**TASK PROMPT:** One part of the entries below is wanted: the lines from the one containing "Alice (862, 287)" through the one containing "Email (196, 1062)". Write those out exactly and nothing else.

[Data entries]
--- --- ---

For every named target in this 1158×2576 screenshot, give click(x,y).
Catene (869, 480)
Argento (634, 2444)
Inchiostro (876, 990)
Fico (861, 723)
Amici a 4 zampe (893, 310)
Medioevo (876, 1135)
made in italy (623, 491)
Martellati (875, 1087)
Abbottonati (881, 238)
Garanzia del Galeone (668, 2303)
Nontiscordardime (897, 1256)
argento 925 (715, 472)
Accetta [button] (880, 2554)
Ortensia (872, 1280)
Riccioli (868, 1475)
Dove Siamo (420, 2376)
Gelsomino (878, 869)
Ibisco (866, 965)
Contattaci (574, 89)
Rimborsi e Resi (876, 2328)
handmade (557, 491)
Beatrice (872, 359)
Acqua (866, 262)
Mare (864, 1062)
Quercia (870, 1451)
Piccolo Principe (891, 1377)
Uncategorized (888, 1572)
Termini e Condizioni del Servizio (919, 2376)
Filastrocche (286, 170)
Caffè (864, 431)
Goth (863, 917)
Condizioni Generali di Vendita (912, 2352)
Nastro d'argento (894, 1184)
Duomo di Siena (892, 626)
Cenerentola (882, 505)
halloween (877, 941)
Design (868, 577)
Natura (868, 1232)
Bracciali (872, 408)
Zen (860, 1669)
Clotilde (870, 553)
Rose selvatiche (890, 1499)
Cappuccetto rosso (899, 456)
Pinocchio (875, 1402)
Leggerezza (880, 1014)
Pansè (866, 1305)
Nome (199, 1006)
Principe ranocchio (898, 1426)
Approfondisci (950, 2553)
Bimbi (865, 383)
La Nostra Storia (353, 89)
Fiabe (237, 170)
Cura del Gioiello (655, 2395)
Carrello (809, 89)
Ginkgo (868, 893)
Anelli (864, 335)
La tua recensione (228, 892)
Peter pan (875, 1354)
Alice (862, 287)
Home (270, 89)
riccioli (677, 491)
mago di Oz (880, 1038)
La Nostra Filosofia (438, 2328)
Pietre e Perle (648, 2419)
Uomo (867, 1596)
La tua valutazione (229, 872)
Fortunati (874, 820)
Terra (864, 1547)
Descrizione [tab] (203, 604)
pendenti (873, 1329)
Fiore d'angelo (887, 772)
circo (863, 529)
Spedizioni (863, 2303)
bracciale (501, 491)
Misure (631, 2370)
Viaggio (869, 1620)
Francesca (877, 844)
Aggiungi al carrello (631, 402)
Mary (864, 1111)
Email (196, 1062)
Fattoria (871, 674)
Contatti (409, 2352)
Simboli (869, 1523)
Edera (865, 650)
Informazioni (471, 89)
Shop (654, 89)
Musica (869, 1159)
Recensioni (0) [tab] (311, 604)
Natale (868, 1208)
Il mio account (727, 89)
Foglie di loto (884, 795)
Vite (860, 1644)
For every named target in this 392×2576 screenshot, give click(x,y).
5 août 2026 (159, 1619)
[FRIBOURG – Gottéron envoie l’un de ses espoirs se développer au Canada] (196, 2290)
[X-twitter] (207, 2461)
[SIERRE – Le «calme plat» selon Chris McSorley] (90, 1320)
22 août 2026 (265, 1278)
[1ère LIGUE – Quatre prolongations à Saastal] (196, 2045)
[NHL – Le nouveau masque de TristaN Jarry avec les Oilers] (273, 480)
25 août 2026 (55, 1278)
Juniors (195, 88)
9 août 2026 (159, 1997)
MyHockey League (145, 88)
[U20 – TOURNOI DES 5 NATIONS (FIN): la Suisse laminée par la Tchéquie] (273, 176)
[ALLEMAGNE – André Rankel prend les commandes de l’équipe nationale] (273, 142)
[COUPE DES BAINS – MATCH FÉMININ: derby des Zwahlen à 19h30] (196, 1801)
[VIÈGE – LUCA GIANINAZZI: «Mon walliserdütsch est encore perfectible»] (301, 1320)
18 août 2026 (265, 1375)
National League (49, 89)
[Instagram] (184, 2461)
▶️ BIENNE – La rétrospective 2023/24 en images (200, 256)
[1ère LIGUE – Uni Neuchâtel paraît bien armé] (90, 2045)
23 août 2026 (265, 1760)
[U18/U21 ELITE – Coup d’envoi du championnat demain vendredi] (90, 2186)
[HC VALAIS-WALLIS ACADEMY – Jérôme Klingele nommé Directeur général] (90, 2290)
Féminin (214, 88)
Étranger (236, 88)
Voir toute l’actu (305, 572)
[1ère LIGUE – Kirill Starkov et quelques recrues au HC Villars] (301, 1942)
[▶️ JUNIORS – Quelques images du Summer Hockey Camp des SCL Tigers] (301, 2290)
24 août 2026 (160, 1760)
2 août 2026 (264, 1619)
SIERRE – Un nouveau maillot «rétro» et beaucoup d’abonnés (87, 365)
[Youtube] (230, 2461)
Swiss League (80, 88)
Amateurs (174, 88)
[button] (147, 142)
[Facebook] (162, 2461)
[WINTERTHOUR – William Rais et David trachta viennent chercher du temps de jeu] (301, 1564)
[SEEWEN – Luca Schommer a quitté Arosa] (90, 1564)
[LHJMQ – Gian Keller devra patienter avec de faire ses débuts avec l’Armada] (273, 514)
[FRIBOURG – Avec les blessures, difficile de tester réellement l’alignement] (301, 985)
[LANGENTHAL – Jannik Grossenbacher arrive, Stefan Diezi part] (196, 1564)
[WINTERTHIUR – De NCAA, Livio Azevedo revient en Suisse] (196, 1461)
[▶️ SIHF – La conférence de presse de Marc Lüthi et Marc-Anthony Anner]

--- --- ---

**SOLVED PROBLEM:**
Alice (862, 287)
Home (270, 89)
riccioli (677, 491)
mago di Oz (880, 1038)
La Nostra Filosofia (438, 2328)
Pietre e Perle (648, 2419)
Uomo (867, 1596)
La tua valutazione (229, 872)
Fortunati (874, 820)
Terra (864, 1547)
Descrizione [tab] (203, 604)
pendenti (873, 1329)
Fiore d'angelo (887, 772)
circo (863, 529)
Spedizioni (863, 2303)
bracciale (501, 491)
Misure (631, 2370)
Viaggio (869, 1620)
Francesca (877, 844)
Aggiungi al carrello (631, 402)
Mary (864, 1111)
Email (196, 1062)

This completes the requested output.